Yesterday gold price fell 0.8% from $ 1,197.59 to $ 1,188.03 because Janet Yellen said that bond yields will increase when the Fed is about to raise interest rates. This has attracted investors to switch to bonds and securities instead of gold.
Earlier, gold was highly volatile, increased by the impact of the weak ADP non-farm payrolls, but then fell sharply when investors took profits.
Looking ahead, with different elements, gold could run sideways. It is most likely that price will fall to $ 1,142 price range due to the following reasons:
- The weak economy may increases expectation that PBOC will launch economic stimulus measures. The bank will launch the Chinese version of QE. According to insiders, the PBOC will inject money to the policy banks and commercial banks to buy municipal bonds. This expectation may cause investors to buy other assets instead of gold.
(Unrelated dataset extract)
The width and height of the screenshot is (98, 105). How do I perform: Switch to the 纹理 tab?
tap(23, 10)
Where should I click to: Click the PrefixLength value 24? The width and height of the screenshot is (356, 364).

- The Fed still delay raising interest rates, making investors lose patience. Therefore, they will switch to other assets abroad to have better profit. For example, JP Morgan Chase is investing in multi-national bonds outside US borders. According to CNBC, 50% of the turnover of the S&P 500 is generated abroad. This may cause investors to leave both gold and dollars to invest into foreign markets which offer better returns.
- Recent data showed that the number of industrial orders in Germany rebounded in March after two months of decline, reaching 0.9%. The economy is regarded as the leader of the Euro zone is developing stable and will jump this year. Besides, other economies such as Spain, Italy, France is also showing signs of recovery as services PMI exceeded forecasts. This partly explains the effectiveness of QE. Eurozone economic stability will stimulate risk appetite of investors and reduce demand for safer assets like gold.
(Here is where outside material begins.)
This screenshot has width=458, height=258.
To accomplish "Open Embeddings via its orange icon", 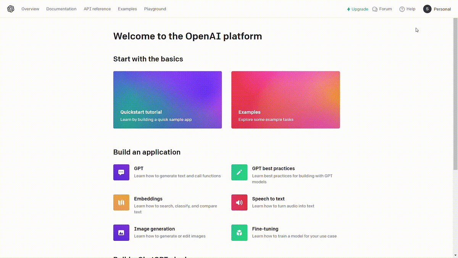I will point(121,202).
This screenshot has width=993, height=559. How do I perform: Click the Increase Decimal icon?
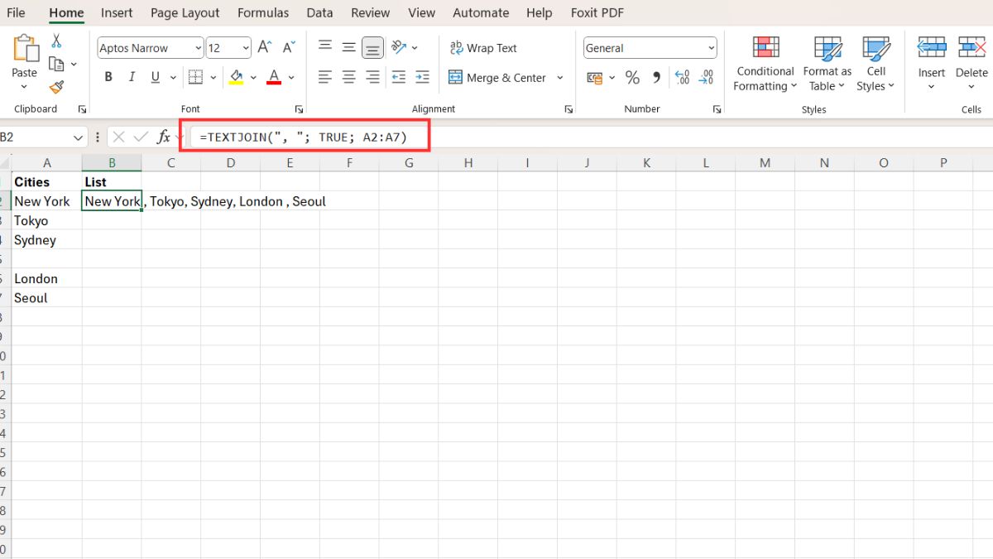[x=684, y=77]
- Large enterprises are raising dividends for shareholders. In particular, Apple increased their dividend by 11%. CSX, Travelers, Johnson & Johnson, Procter & Gamble also announced a dividend lift. This may make investors focus on the stock market instead of gold.
- After Janet Yellen said that the stock market is being slightly overvalued and there are risks here. US stocks drop but then bounce back. Investors may continue to invest in securities.
However, prices may also increase the price of $ 1,214/ounce because of the following reasons:
- Bird flu outbreak in the United States, causing harm to the meet and livestock industry. The situation is expected to be worsen. Related industries are also affected. For example, the food processing enterprises face shortage of egg supply, meat processing companies cannot sell products overseas because of export ban. The US government had spent $330 million to assist farmers. Plants have to reduce capacity and lay off workers. This will make the unemployment situation deteriorated, making US labor market becomes less optimistic, making it difficult to achieve the goal of full employment, contributing to reduce the possibility of Fed’s rate hike.
- Weak economic outlook in China may reduce demand for gold. Investors withdrew from Chinese stock market for profit-taking after prices keeps increasing in recent times amid weak economic outlook. Investors may switch to gold.
- According to Janet Yellen’s remarks, the stock’s market is overvalued and there is potential risk of bubble. This may cause some investors to withdraw from the stock market, take profit and put money into other assets such as gold.
- According to HSBC, India may ease regulation of the country’s gold imports duty because the current account deficit has improved.
Forecasting: It is most likely that price will fall to $ 1,142 price. However, until the US disclosure of non-farm payrolls, gold price may move mainly according to economic data. Today unemployment claims in the US will be announced. This is a useful indicator to help investors assess US labor market to some extent.